D 10 septembre 2009     H 11:46     A Pierre Sidy     C 0 messages


Le pouvoir de fait issu du putsch d’Antananarivo du 17 mars
2009 – au bout de trois mois de tensions extrêmes entre le
régime corrompu et autoritaire de Ravalomanana et un front
d’opposants politiciens laminés par la rapacité de ce « tycoon »-
chef d’Etat – a implosé au seuil de son sixième mois d’existence.
Le 6 octobre, l’autre tycoon, Andry Rajoelina, qui s’est
autoproclamé « président de la Haute autorité de transition » à la
chute de Ravalomanana, lâche en rase campagne son premier
ministre Monja Roindefo, héraut des « Forces du changement »,

une alliance hétéroclite et sans assise populaire de politiciens
opportunistes et de groupuscules ultra-nationalistes, droitiers et
staliniens.

Visiblement lassée par l’incapacité de Rajoelina à s’imposer aux
classes dirigeantes et à les unifier plus ou moins durablement sur
un axe qui la satisferait, la Françafrique – Guéant et Joyandet
eux-mêmes en première ligne – avec la complicité bienveillante
de Mouamar el Kaddafi, l’a laissé se piéger en le poussant jusqu’à
se faire humilier devant l’Assemblée générale des Nations-Unies
où l’interdiction qu’il prenne la parole (pratique inhabituelle en ce
lieu), demandée par la SADEC (Afrique australe), a été votée par
une majorité. En transit à Paris, après la claque subie à New-York,
il a fait des pieds et des mains pour être reçu par Sarkozy même
mais n’a eu droit qu’à une convocation de Guéant pour se voir
intimer d’annoncer qu’il appliquera les accords de Maputo du 9
août signés par les quatre mouvances (dont la sienne) identifiées
par la « communauté internationale » comme étant les
« protagonistes de la crise malgache ».

★ ★ ★

▸ **OBJECTIF DE L'EXERCICE**
Recopiez fidèlement, dans l'extrait sur la crise malgache, le passage qui commence à « Le pouvoir de » et se termine à « staliniens. ». Le matériel présenté ensuite provient d'une autre source.

▸ **DONNÉES ENREGISTRÉES**

★ ★ ★

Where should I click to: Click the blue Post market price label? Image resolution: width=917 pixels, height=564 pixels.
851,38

★ ★ ★

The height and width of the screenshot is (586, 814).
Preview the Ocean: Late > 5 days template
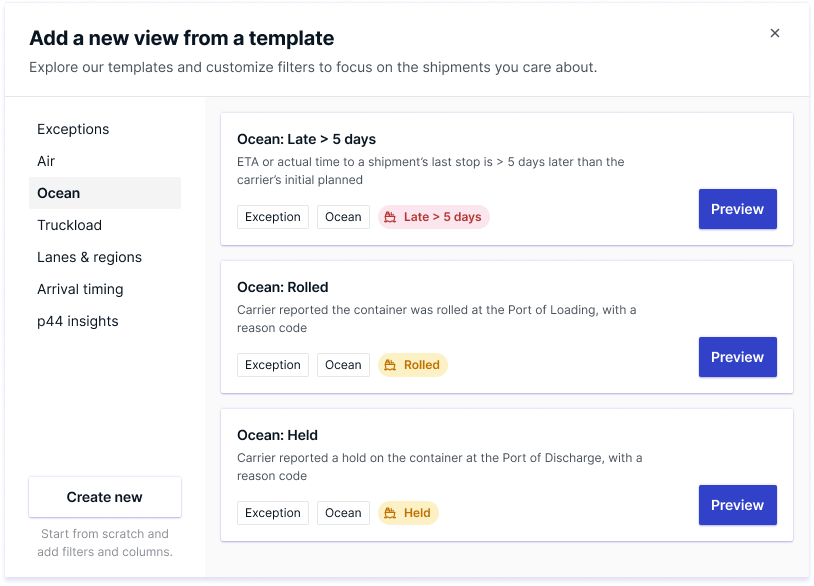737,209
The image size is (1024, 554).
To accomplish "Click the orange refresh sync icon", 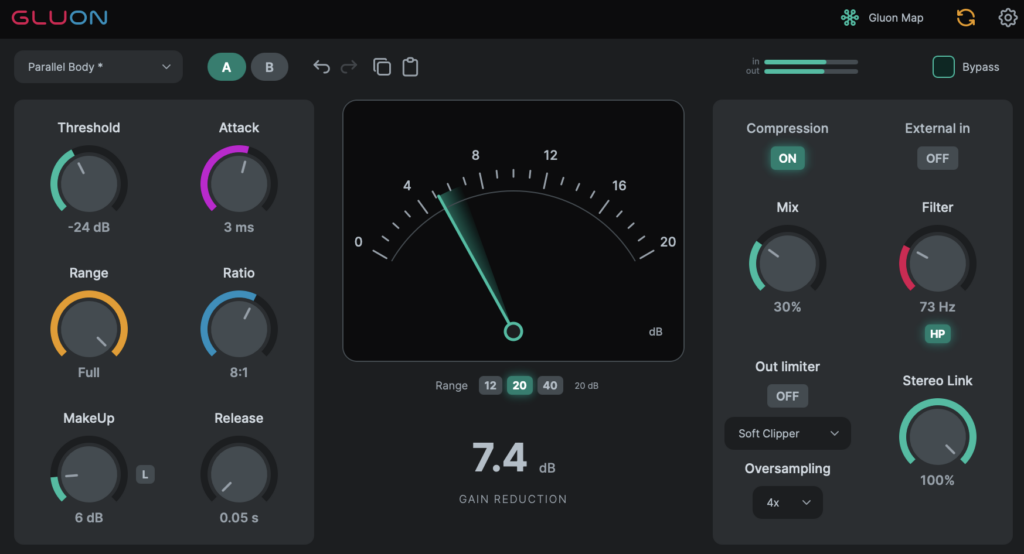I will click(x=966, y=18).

★ ★ ★

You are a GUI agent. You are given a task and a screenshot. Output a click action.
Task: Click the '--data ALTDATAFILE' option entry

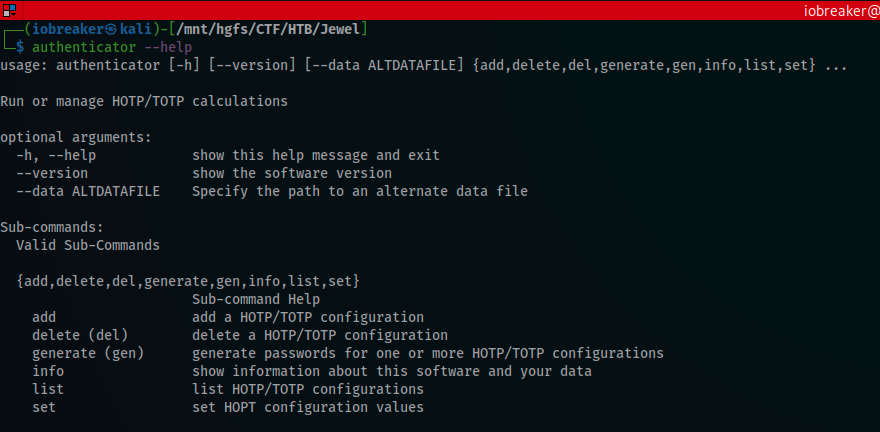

★ ★ ★

▸ **CORRIGÉ**
Le pouvoir de fait issu du putsch d’Antananarivo du 17 mars
2009 – au bout de trois mois de tensions extrêmes entre le
régime corrompu et autoritaire de Ravalomanana et un front
d’opposants politiciens laminés par la rapacité de ce « tycoon »-
chef d’Etat – a implosé au seuil de son sixième mois d’existence.
Le 6 octobre, l’autre tycoon, Andry Rajoelina, qui s’est
autoproclamé « président de la Haute autorité de transition » à la
chute de Ravalomanana, lâche en rase campagne son premier
ministre Monja Roindefo, héraut des « Forces du changement »,

une alliance hétéroclite et sans assise populaire de politiciens
opportunistes et de groupuscules ultra-nationalistes, droitiers et
staliniens.